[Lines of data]
====

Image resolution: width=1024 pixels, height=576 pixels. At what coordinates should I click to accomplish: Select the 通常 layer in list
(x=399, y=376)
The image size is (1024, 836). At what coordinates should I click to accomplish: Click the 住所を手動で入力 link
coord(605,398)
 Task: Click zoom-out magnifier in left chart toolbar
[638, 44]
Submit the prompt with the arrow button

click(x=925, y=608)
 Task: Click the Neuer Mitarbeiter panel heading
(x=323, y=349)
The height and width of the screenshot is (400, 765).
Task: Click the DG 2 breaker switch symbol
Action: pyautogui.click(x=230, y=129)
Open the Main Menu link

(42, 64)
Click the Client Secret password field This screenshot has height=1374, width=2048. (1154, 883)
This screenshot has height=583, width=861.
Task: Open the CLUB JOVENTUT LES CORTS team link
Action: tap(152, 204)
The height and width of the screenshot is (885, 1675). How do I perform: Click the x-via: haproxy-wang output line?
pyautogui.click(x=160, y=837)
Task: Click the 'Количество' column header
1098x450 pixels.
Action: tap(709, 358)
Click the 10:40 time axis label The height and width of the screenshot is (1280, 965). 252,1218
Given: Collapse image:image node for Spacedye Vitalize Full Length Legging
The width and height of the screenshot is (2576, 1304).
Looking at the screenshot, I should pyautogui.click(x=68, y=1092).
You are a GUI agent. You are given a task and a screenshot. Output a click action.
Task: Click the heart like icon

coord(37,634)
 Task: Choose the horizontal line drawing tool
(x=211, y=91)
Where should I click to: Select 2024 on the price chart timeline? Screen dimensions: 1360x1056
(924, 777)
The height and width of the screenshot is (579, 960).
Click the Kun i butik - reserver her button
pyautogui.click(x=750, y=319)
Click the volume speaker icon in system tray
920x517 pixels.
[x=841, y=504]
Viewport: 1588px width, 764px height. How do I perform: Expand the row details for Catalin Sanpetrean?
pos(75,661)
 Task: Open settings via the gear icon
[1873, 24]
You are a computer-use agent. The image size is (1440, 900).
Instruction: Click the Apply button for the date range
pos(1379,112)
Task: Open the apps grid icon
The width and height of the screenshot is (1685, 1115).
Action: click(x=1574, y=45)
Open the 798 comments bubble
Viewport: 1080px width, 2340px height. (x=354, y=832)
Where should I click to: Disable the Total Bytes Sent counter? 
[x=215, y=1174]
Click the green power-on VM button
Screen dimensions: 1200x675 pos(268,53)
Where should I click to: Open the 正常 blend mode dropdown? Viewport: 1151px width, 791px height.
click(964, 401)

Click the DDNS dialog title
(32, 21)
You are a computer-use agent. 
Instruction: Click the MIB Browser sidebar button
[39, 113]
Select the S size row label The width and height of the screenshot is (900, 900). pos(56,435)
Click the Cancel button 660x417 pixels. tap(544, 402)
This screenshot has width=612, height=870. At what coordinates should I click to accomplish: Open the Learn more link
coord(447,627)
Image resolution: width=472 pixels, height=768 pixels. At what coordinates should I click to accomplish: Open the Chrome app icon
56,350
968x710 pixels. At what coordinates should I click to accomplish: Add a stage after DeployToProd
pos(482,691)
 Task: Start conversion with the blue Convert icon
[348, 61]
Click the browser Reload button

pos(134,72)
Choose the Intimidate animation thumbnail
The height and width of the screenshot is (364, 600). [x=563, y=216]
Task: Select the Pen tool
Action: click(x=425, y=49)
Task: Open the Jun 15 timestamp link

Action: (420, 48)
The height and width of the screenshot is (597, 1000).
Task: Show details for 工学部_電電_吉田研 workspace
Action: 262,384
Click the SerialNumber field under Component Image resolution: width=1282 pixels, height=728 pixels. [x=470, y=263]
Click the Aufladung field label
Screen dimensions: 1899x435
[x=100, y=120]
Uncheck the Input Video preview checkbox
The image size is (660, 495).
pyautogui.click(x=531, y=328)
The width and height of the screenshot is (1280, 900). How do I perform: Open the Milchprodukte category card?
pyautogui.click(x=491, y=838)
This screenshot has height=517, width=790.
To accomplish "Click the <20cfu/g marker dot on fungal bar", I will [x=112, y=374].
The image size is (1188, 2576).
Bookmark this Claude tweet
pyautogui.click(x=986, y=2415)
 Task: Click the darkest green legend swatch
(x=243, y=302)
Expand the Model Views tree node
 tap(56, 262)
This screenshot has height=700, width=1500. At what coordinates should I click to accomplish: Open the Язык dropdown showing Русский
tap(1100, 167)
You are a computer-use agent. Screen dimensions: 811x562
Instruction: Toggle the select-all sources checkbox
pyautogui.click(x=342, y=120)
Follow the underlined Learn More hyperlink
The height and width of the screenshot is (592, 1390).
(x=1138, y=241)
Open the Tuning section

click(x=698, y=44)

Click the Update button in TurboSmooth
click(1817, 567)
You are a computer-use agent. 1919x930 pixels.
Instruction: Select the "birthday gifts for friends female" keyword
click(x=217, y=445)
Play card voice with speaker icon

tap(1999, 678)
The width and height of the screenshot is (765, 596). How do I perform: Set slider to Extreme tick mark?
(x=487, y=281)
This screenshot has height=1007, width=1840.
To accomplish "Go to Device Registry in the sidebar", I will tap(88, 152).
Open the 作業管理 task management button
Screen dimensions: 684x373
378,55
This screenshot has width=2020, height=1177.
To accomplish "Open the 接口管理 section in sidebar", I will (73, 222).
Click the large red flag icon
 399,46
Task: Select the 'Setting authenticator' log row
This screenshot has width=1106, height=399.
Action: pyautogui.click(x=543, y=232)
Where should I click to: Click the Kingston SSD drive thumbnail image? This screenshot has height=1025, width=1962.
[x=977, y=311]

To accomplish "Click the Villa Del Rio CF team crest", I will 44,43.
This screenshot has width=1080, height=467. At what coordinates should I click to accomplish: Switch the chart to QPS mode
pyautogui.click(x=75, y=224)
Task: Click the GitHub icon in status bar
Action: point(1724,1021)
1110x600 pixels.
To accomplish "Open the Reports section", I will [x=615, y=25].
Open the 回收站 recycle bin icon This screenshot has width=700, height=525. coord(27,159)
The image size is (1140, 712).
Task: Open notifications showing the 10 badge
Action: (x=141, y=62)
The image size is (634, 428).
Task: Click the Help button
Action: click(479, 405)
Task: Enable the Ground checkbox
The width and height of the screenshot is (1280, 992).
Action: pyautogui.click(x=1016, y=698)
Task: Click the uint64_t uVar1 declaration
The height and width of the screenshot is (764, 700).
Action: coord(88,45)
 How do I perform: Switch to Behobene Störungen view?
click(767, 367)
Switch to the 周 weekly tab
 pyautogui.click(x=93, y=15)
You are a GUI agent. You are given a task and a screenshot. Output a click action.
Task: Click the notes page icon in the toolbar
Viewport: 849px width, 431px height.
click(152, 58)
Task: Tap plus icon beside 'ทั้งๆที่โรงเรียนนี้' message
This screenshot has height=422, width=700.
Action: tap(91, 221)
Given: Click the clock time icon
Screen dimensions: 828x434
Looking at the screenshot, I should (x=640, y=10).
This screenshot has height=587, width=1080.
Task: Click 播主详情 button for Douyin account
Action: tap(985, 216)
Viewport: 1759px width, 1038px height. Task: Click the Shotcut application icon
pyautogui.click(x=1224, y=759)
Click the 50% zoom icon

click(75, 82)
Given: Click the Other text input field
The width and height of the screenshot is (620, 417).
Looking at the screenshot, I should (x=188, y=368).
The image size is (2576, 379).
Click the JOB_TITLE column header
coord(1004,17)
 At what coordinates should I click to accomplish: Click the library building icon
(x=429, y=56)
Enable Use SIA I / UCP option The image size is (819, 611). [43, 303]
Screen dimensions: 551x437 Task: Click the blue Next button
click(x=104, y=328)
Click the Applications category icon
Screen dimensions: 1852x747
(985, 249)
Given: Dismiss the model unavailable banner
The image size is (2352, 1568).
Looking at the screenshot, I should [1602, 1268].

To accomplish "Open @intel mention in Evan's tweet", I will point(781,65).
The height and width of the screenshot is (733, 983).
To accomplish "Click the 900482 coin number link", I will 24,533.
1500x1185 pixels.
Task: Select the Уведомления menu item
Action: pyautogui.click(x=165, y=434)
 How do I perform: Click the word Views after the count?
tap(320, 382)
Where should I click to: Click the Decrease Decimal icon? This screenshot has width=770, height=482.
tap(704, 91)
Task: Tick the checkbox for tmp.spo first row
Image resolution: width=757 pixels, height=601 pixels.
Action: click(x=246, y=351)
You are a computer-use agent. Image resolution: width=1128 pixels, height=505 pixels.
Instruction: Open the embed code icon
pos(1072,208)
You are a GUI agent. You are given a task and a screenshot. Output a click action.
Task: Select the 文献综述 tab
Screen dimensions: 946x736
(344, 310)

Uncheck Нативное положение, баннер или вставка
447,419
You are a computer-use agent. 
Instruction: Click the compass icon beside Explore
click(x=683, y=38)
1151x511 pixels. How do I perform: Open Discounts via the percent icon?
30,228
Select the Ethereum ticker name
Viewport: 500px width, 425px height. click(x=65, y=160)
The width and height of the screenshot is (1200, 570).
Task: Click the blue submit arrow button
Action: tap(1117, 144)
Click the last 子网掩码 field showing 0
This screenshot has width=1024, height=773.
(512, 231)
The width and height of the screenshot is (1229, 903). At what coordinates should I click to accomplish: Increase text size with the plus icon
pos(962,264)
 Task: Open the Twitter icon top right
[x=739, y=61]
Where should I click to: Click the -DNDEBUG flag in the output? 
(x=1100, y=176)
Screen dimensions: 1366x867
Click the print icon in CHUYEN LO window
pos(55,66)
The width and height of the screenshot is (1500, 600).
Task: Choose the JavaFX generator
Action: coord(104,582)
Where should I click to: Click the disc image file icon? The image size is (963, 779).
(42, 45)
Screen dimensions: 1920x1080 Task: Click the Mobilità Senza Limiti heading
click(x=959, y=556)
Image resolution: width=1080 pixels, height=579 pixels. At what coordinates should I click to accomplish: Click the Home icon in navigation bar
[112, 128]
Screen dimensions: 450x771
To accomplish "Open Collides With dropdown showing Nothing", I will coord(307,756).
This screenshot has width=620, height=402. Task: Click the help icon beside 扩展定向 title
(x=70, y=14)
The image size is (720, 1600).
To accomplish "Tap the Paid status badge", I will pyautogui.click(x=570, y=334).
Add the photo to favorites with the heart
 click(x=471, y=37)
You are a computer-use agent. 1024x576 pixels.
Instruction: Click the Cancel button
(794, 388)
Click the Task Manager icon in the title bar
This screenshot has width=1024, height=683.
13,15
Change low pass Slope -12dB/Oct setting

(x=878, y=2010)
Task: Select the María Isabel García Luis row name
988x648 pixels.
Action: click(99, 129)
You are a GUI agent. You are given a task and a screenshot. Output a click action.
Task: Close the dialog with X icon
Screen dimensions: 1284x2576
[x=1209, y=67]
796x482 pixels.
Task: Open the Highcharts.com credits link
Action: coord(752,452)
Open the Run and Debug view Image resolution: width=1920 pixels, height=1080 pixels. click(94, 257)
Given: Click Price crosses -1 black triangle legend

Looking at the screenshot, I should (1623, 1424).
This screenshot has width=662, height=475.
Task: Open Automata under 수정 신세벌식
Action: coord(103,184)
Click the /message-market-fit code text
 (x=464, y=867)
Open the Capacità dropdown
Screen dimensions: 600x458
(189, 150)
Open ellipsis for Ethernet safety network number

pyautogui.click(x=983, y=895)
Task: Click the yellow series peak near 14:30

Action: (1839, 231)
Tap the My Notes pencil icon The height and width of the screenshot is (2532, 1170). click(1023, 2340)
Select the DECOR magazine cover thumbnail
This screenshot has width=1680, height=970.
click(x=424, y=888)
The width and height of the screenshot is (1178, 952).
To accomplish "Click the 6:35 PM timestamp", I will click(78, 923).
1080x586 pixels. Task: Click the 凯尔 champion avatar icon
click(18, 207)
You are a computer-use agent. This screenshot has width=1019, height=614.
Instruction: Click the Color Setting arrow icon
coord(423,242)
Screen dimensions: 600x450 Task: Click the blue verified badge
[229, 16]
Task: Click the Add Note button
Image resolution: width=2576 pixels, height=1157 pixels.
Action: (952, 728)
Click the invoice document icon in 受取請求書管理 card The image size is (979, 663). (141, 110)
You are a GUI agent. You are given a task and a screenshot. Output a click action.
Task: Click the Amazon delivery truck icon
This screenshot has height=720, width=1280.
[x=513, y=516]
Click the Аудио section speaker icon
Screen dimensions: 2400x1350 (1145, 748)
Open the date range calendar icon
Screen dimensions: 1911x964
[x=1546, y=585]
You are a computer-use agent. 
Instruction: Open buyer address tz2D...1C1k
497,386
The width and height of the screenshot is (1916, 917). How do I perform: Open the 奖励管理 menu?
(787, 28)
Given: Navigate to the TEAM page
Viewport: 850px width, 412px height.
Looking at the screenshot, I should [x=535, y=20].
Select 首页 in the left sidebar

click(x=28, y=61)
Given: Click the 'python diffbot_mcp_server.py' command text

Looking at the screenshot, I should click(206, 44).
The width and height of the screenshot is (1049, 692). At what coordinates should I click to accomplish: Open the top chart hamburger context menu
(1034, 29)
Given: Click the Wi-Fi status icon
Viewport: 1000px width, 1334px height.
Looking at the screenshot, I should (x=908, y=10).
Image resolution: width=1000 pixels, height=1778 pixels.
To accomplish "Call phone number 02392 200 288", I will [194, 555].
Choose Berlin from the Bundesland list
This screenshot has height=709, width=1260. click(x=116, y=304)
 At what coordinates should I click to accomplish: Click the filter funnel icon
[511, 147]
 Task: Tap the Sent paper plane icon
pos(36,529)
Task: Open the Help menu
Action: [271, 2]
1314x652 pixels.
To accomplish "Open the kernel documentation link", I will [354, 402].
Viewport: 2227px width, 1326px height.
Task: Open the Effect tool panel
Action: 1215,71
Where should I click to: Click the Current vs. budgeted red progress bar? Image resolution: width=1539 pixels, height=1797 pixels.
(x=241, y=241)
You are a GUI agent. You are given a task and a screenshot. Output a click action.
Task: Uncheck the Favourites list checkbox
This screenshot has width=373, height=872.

====

→ Task prompt: Please reproduce the lines of data from the line with "Click the /message-market-fit code text" to the line with "click(x=28, y=61)", swapping "icon" for "symbol" and leaving everything else the same.

→ Answer in full:
Click the /message-market-fit code text
 (x=464, y=867)
Open the Capacità dropdown
Screen dimensions: 600x458
(189, 150)
Open ellipsis for Ethernet safety network number

pyautogui.click(x=983, y=895)
Task: Click the yellow series peak near 14:30

Action: (1839, 231)
Tap the My Notes pencil symbol The height and width of the screenshot is (2532, 1170). click(1023, 2340)
Select the DECOR magazine cover thumbnail
This screenshot has width=1680, height=970.
click(x=424, y=888)
The width and height of the screenshot is (1178, 952).
To accomplish "Click the 6:35 PM timestamp", I will click(78, 923).
1080x586 pixels. Task: Click the 凯尔 champion avatar symbol
click(18, 207)
You are a computer-use agent. This screenshot has width=1019, height=614.
Instruction: Click the Color Setting arrow symbol
coord(423,242)
Screen dimensions: 600x450 Task: Click the blue verified badge
[229, 16]
Task: Click the Add Note button
Image resolution: width=2576 pixels, height=1157 pixels.
Action: (952, 728)
Click the invoice document symbol in 受取請求書管理 card The image size is (979, 663). (141, 110)
You are a GUI agent. You are given a task and a screenshot. Output a click action.
Task: Click the Amazon delivery truck symbol
This screenshot has height=720, width=1280.
[x=513, y=516]
Click the Аудио section speaker symbol
Screen dimensions: 2400x1350 (1145, 748)
Open the date range calendar symbol
Screen dimensions: 1911x964
[x=1546, y=585]
You are a computer-use agent. 
Instruction: Open buyer address tz2D...1C1k
497,386
The width and height of the screenshot is (1916, 917). How do I perform: Open the 奖励管理 menu?
(787, 28)
Given: Navigate to the TEAM page
Viewport: 850px width, 412px height.
Looking at the screenshot, I should [x=535, y=20].
Select 首页 in the left sidebar

click(x=28, y=61)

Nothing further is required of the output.